In the Court’s view, such a penalty could not be considered to deter the offender or other State agents from committing similar officers, or be perceived as fair by the victims, all the more so as the acts complained of had been characterised as torture. The purpose of the domestic law provisions on punishment for torture inflicted by State agents was, however, to ensure genuine protection of individuals, in particular where those concerned were under the sole supervision of the police, and to establish effective measures to punish and prevent ill-treatment by State agents. In sum, the Court considered that the leniency of the penalty imposed on police officer C.E. had been manifestly disproportionate in view of the seriousness of the treatment inflicted on Mr Sidiropoulos and Mr Papakostas. 2. The administrative investigation The case had been closed with respect to the use of an electric shock device and C.E. had been fined EUR 100 for using a portable transceiver without prior authorisation. This procedure had ended before the completion of the criminal proceedings and both sets of proceedings had reached substantially different conclusions. C.E. had never suffered from the consequences of his actions as a police officer, as he had left the police force of his own accord, having served with it for eight years after the facts. Owing to the length of the criminal proceedings, it had been impossible to resume the disciplinary procedure as C.E. had left the police in the meantime. Lastly, on his departure, C.E. had been promoted, with all the moral and pecuniary implications involved (C.E. was promoted from master sergeant to warrant officer).

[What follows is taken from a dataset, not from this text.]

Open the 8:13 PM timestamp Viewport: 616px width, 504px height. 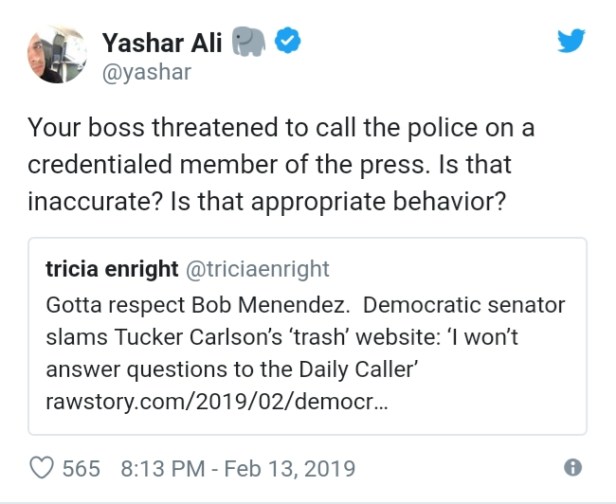pos(161,468)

Consequently, the Court found that the criminal and disciplinary system, as applied in the present case, had proved to be seriously lacking in rigour and incapable of having a deterrent effect to ensure the effective prevention of illegal acts such as those complained of by Mr Sidiropoulos and Mr Papakostas (torture). The outcome of the proceedings against the police officer had not provided appropriate redress for the breach of the right enshrined in Article 3 of the Convention. There had thus been a violation of Article 3, under its procedural head.
Article 6 (right to a fair hearing within a reasonable time) and Article 13 (right to an effective remedy)

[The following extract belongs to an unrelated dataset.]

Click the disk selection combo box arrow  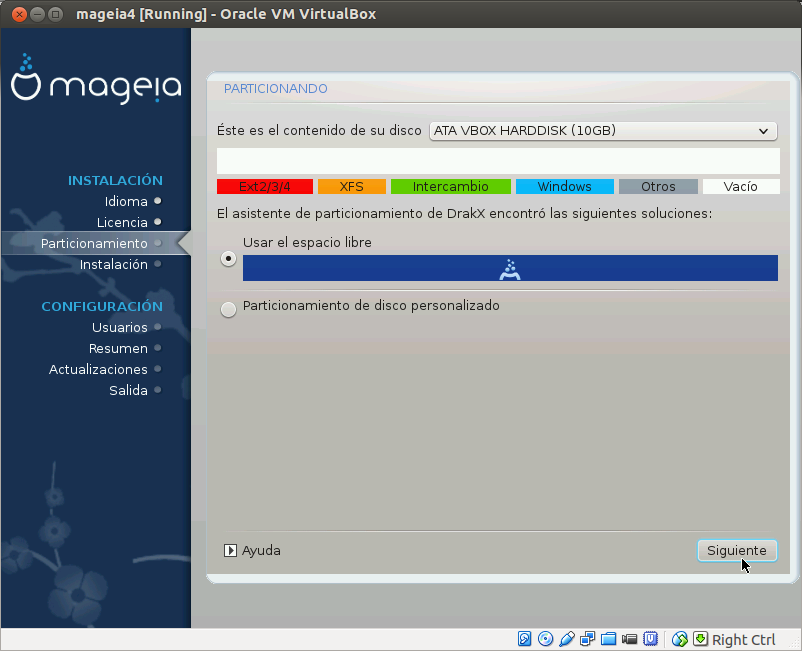(766, 130)
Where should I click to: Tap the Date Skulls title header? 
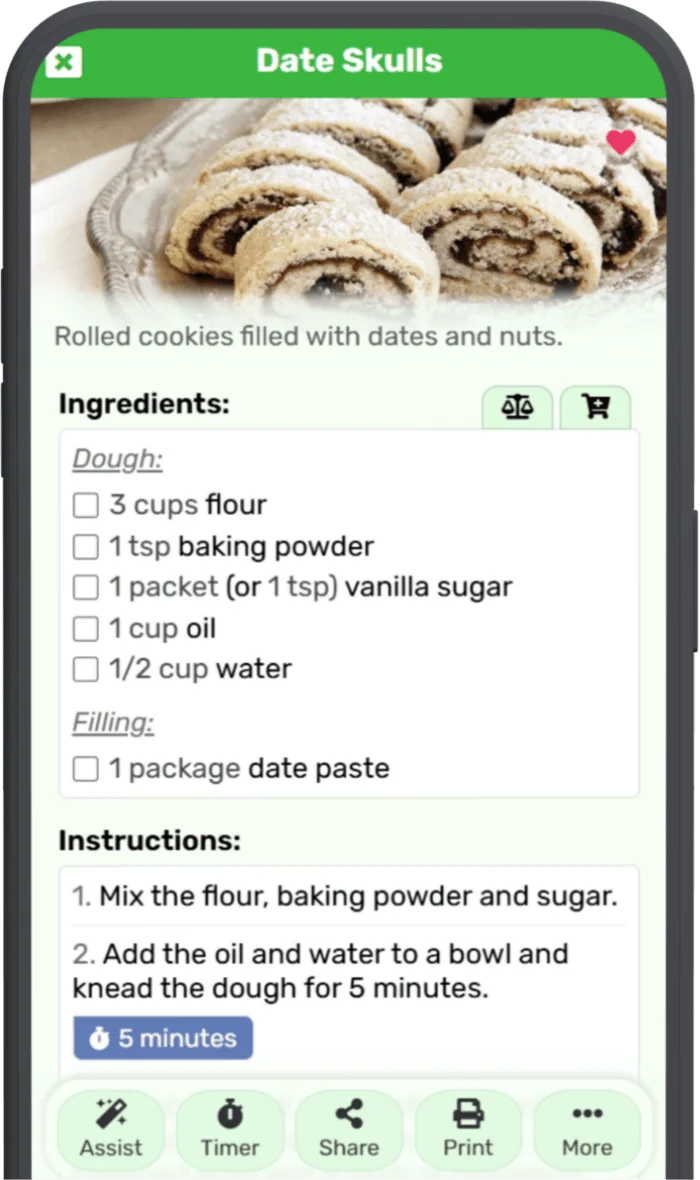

Referring to its Michelioudakis v. Greece judgment2, the Court noted that the proceedings had lasted for eight years at one level of jurisdictions and that Mr Sidiropoulos and Mr Papakostas had not had any effective remedy by which to obtain redress for the breach of their right to have their case determined within a reasonable time. There had been a violation of Articles 6 § 1 and 13 of the Convention.

Just satisfaction (Article 41)

The Court held that Greece was to pay each of the applicants EUR 26,000 in respect of non-pecuniary damage and EUR 2,000, jointly, for costs and expenses (echrcaselaw.com editing).